“From ‘We Are Fully Prepared’ to a Nation in Flames – How President Christodoulides’ Government Lost Control of Cyprus’ Wildfires”
“The Fire Service is ready to face any incident that may occur.” With that ringing declaration on 16 May, Fire Chief Nikos Longinos, flanked by ministers and television cameras, wrapped up exercise “Pyrsos 2025” and ushered in the summer season. The drill, staged near Agios Theodoros, mobilised helicopters, Canadair water-bombers, army personnel, and volunteers in a display that the presidential palace promoted as definitive proof of state readiness. Two months later, the promise stands in ruins, consumed—along with more than 100 square kilometres of forest, farmland, and villages—by the worst wildfires Cyprus has witnessed in decades.
The first major blaze erupted at dusk on 23 July in parched scrubland above the village of Malia. Temperatures had touched forty-four degrees Celsius, humidity was negligible, and hot gusts whipped flames into a moving wall that descended on the Limassol district. By midnight, multiple fronts had opened, stretching already thin ground crews. When day broke on the 24th, the sky over the Troodos foothills was the color of rust; planes from Spain, Jordan, and the European rescue pool were circling because Cyprus’s fleet, though recently upgraded on paper, proved insufficient in the face of simultaneous outbreaks. Villages from Arsos to Vouni were evacuated in haste. Elderly residents who remembered the 2021 Arakapas tragedy said this fire moved faster.
Soon, the first casualties were confirmed: two people overtaken while trying to flee in a car between Monagri and Alassa. Their deaths punctuated any remaining confidence in official assurances. Power lines incinerated by the flames plunged at least fifteen communities into darkness. Growers in the celebrated wine villages of Koilani and Vasa stood helpless as vines that had survived Ottoman rule and British colonial rule alike burned within minutes. In Lofou, where more than twenty stone houses now lie in smoldering piles, residents complained that fire engines arrived with empty tanks because local standpipes had run dry. The Kouris reservoir is currently at fifteen-and-a-half percent capacity, after years of drought that scientists and environmental groups warned would make traditional firefighting tactics unreliable.
The government’s communication strategy has looked equally dehydrated. While President Nikos Christodoulides declared that “every resource is being deployed,” community leaders said they had not spoken with a single minister during the critical first twenty-four hours. Opposition parties are calling for an investigative committee to examine why the much-touted aerial unit, officially inaugurated in April, was unable to prevent Cyprus from needing foreign aircraft within hours. They also point to the May press conference in which officials breezily discounted the very risk factors—wind, topography, water scarcity—that are now being cited to explain the scale of the disaster.
Human stories cut through the political acrimony. In a sports arena turned shelter on the outskirts of Limassol, ninety-two evacuees wait for news: among them a vineyard owner who spent thirty years converting abandoned terraces into an organic label now reduced to ash, and a young couple from Ypsonas whose wedding album was the only belonging they managed to save. Environmental NGOs warn that protected Natura 2000 habitats west of the Kouris dam have been “functionally destroyed,” threatening endemic hare populations and the rare Bonelli’s eagle.
Yet the most searing loss may be public trust. The Christodoulides administration took office promising administrative efficiency and modern crisis management. The sound-bite “We are fully prepared,” replayed endlessly on social media under the hashtag #Ready2025, has become shorthand for hubris. Even if international reinforcements and a forecasted drop in wind speed allow firefighters to encircle the flames, finally, Cypriots will continue to ask why an island that practices fire drills every spring was unable to protect its people in July.
What comes next extends beyond dousing hotspots. The government must rebuild scorched homes and repair gutted power lines, compensate farmers whose livelihoods have been devastated, restore fragile ecosystems, and, above all, provide an honest account of how readiness rhetoric diverged so catastrophically from reality. Until that reckoning occurs, the phrase “fully prepared” will resonate less as reassurance than as a warning of the cost of political complacency in an age of climate-fuelled extremes.

(Collected data)
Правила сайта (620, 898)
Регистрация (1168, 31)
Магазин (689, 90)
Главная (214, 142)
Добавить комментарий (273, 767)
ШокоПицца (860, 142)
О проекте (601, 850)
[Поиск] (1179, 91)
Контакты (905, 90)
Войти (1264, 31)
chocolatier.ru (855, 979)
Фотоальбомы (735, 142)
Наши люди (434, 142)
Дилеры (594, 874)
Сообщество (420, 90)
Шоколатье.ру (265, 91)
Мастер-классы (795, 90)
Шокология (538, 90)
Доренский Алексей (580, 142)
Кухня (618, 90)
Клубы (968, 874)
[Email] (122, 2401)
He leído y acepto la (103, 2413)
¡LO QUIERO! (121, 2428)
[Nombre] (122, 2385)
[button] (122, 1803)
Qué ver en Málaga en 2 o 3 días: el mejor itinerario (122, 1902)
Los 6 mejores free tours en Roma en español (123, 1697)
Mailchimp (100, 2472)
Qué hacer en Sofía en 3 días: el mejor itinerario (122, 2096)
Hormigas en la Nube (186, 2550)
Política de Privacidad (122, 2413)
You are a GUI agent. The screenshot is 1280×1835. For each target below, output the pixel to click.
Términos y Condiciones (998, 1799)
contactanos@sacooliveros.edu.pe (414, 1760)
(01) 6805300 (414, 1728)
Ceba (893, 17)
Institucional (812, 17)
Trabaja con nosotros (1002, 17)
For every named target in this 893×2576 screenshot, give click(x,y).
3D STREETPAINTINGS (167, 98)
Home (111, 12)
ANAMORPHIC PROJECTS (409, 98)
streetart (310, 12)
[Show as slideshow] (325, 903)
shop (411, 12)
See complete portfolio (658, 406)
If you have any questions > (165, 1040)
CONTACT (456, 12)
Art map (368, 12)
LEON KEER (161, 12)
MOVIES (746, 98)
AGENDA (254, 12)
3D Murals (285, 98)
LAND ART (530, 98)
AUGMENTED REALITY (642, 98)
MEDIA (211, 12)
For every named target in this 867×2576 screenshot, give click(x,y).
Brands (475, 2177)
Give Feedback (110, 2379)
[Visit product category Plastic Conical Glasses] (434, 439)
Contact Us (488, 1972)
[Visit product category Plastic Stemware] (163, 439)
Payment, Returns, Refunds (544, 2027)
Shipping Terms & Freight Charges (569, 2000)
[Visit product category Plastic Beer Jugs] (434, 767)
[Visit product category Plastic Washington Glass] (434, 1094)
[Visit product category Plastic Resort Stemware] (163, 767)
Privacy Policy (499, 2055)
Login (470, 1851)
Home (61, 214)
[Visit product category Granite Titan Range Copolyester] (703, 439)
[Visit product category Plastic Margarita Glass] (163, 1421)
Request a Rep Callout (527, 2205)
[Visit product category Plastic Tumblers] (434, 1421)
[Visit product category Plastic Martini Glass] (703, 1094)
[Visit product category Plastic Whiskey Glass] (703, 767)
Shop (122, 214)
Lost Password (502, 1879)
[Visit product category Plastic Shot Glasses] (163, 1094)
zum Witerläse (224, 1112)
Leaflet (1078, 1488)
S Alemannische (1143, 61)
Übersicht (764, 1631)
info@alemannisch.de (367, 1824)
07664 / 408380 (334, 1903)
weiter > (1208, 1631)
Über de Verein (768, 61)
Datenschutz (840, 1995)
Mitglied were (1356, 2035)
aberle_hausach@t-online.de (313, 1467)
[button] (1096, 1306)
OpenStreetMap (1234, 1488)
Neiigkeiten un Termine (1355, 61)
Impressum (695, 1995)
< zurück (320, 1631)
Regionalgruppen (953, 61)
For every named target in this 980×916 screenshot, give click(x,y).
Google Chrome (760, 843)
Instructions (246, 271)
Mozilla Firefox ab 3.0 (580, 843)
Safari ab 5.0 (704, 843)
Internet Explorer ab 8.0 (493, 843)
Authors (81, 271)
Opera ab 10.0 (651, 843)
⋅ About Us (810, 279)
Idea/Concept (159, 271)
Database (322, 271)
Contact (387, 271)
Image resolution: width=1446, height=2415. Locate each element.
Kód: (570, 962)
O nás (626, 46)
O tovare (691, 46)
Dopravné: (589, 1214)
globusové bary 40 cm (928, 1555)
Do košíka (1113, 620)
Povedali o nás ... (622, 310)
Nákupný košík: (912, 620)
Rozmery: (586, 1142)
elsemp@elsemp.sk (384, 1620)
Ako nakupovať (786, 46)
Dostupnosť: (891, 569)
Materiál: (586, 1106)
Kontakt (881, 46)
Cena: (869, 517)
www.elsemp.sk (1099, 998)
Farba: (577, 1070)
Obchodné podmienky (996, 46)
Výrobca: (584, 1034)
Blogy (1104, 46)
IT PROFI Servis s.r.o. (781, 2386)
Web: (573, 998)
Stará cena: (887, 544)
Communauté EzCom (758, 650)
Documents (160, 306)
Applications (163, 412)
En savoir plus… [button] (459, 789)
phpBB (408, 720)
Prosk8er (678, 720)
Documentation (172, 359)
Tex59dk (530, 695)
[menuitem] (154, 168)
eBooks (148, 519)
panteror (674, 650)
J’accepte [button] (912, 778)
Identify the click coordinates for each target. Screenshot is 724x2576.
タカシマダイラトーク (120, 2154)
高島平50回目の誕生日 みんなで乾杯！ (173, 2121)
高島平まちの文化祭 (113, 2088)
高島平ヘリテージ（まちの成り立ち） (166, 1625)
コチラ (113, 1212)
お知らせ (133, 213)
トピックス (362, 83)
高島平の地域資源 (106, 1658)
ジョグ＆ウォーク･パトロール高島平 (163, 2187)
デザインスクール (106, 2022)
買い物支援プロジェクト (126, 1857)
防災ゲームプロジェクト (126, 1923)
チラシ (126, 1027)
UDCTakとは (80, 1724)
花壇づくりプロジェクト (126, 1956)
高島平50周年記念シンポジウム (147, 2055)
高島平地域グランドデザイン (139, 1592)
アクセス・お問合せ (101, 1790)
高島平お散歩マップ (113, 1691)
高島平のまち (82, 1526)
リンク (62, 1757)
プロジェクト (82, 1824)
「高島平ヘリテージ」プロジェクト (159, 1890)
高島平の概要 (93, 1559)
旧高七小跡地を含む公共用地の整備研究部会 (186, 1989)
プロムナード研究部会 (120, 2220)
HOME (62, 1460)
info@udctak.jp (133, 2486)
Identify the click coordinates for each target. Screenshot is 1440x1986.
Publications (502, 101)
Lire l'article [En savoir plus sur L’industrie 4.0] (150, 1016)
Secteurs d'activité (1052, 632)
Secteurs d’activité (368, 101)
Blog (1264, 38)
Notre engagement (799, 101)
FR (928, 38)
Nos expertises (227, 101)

* Task statement: For each statement, please say whether the article on the Cyprus wildfires agrees with it, answering yes or no and quoting the words of the article that decide it: (a) The first major blaze started above the village of Malia. (b) The Kouris reservoir stands at half its capacity. (c) Ninety-two evacuees are waiting in a sports arena turned shelter. These rows have nothing to do with the article on the Cyprus wildfires.

* Response to this exercise:
(a) Yes: "The first major blaze erupted at dusk on 23 July in parched scrubland above the village of Malia."
(b) No: "The Kouris reservoir is currently at fifteen-and-a-half percent capacity"
(c) Yes: "In a sports arena turned shelter on the outskirts of Limassol, ninety-two evacuees wait for news"